Background and aimsWe investigated the interrelationship of rs7903146-T in TCF7L2 with measures of glucose metabolism and measures of adiposity. Methods and resultsThis cross-sectional analysis was conducted in 5744 middle-aged participants (mean (standard deviation [SD]) age is 55.9 (6.0) years) from the Netherlands Epidemiology of Obesity (NEO) Study. Associations between rs7903146-T and Type 2 diabetes mellitus (T2D) were assessed with logistic regression. Additive (per-allele) associations with measures of glucose metabolism (e.g., fasting insulin) and adiposity (e.g., body mass index [BMI]) were examined with multivariable linear regression. In the total study population, rs7903146-T was associated with a higher risk of T2D (additive odds ratio: 1.42; 95% confidence interval: 1.17; 1.72), and specifically with T2D treated with insulin analogs (2.31 [1.19; 4.46]). After exclusion of participants treated with glucose-lowering medication, rs7903146-T was associated with lower mean insulin concentration (additive mean difference: −0.07 SD [−0.14; 0.00]), but not with higher mean glucose concentration (0.03 SD [−0.01; 0.07]).
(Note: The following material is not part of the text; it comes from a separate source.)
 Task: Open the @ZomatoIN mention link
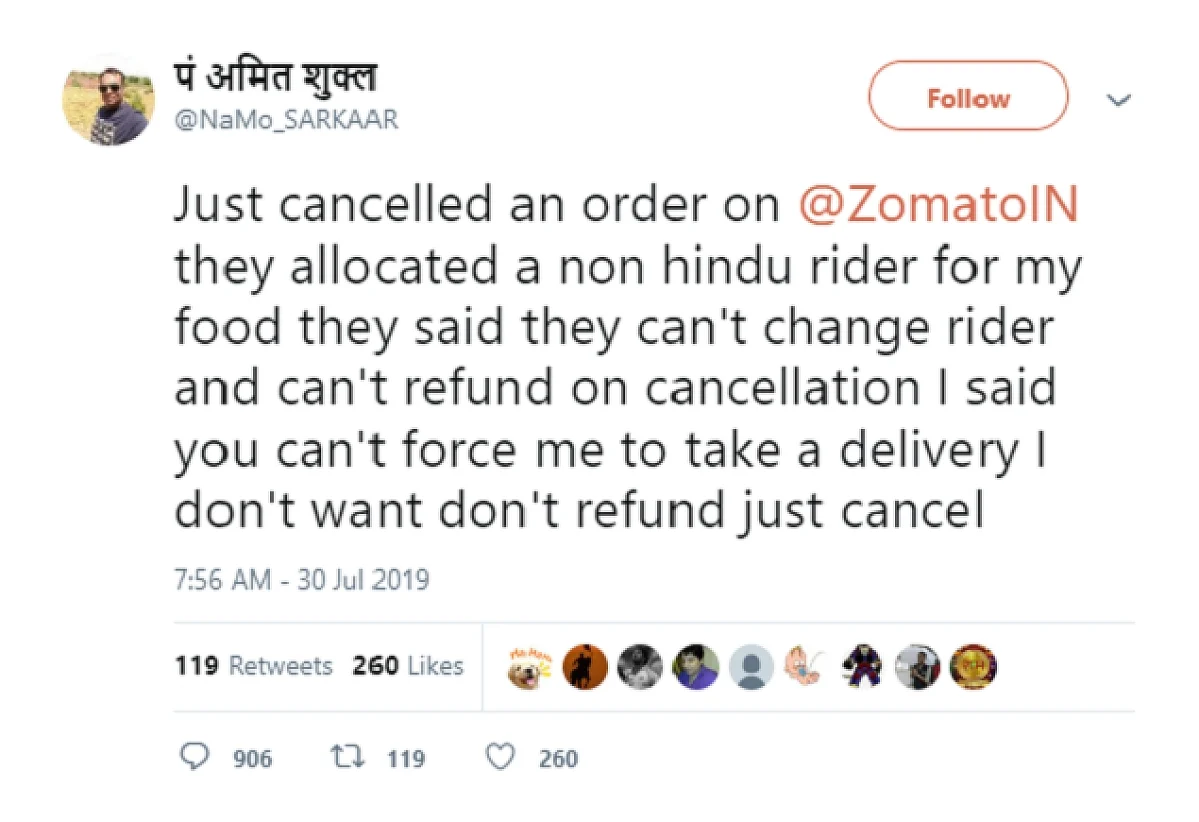point(938,205)
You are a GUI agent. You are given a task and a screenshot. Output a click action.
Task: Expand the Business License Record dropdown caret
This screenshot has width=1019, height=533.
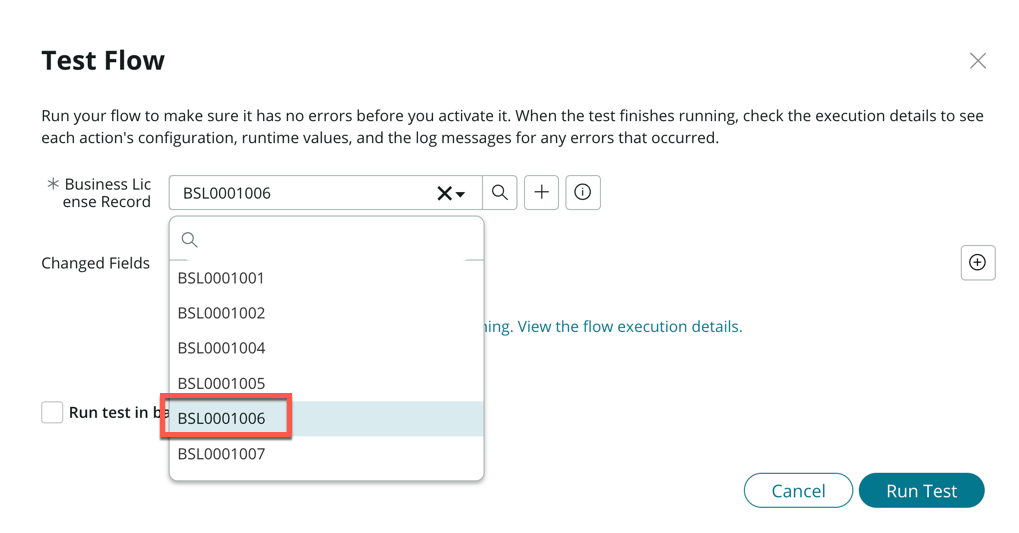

Furthermore, rs7903146-T was associated with, among other measures of adiposity, a lower mean BMI (−0.04 SD [−0.09; −0.00]), and a lower mean total body fat (−0.04 SD [−0.08; −0.00]). The association between rs7903146-T and T2D increased after adjustment for BMI (odds ratio: 1.51 [1.24; 1.86]); the association between rs7903146-T and fasting insulin diminished after adjustment (−0.05 SD [−0.11; 0.02]). Conclusionrs7903146-T is associated with a decreased insulin concentration and increased risk of T2D with opposing effects of adjustment for adiposity.